Pascal’s law states that when the pressure at any point of a static fluid in a closed system is changed, the pressure change will disperse equally throughout the fluid.
That is, the pressure at a point away from the region of change will change by the same amount as at a point near it. A closed system can simply be a closed container, or it can be something more complex, such as two or more interconnected containers;
The important thing is that no fluid can enter or leave the system. It’s also important to note that, in physics, a fluid can be a liquid or a gas. The law can be demonstrated by a series of simple experiments and has important applications, such as in the hydraulic press.
The principle takes its name from the French mathematician and philosopher Blaise Pascal who discovered it in the 1600s. It applies to static situations and not to dynamic conditions in which other factors could influence the pressure values. For example, it does not apply to fluids in motion or subject to temperature changes.
There are a variety of Pascal’s law experiments that can be used to demonstrate the effect. Pascal himself demonstrated that it worked by filling a barrel with water and inserting a long tube into the top. When he poured water into the top of the tube, the barrel burst. The weight of the water in the pipe caused an increase in pressure inside the pipe which pushed against the walls until it gave way.
Perhaps the most basic way to prove the law at home is simply to squeeze a balloon. In this example, the flexible walls of the container show how the pressure buildup caused by squeezing is dispersed throughout the balloon. The balloon will inflate evenly in all directions, not just on the side opposite the squeezed one.

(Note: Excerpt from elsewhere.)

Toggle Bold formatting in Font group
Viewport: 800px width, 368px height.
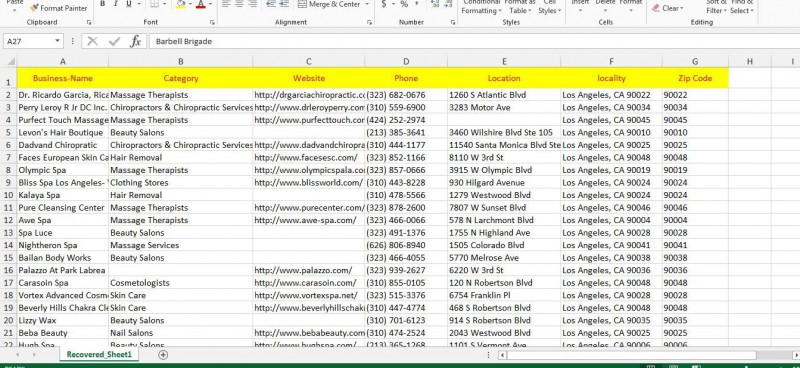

In another common demonstration, a bottle is filled to the brim with water and a few match heads are dropped into it so that they float. The neck of an inflated balloon is stretched over the bottle and then slightly squeezed. Match heads now sink some distance into the water. This is because the pressure increase from squeezing the balloon is transmitted into the water, forcing some of it into the porous match heads and causing them to sink, due to the extra weight. When the pressure on the balloon is removed, the water pressure drops, the air pressure in the matchheads pushes the water out, and they float again.
Perhaps the best-known application of Pascal’s law is the hydraulic press, a device that converts a small force into a large one. It generally consists of two connected chambers, each with a piston – a movable barrier that can be pushed down or pulled up without allowing fluid to escape – and containing fluid that cannot be compressed. One chamber-piston combination is larger than the other – this is the “output”. The idea is that a small force applied to the smaller, or “input” piston will result in a larger output force. Pushing down the inlet increases pressure and that increase will be the same against the larger outlet piston.
Calculation of the output force
The output force is calculated by dividing the area of the output piston by the area of the input piston, then multiplying the result by the input force. If the output piston has ten times the area of the inlet, the output force will be ten times the input force. For example, if the input force is 5 units, the input area is 2 units, and the output area is 20 units, the output force will be 50 units. In this way, heavy objects can be lifted without the need to apply great force.
This doesn’t mean that extra energy is appearing out of nowhere. The amount by which the outlet piston is lifted will be less than the amount by which the input piston is pressed, which evens things out. In the example above, if the input piston is lowered 10 units, the output piston will be raised 1 unit. The principle is similar to using a lever to lift a rock. Hydraulic mechanisms of many types, such as the braking systems of aircraft and some vehicles, are based on Pascal’s law.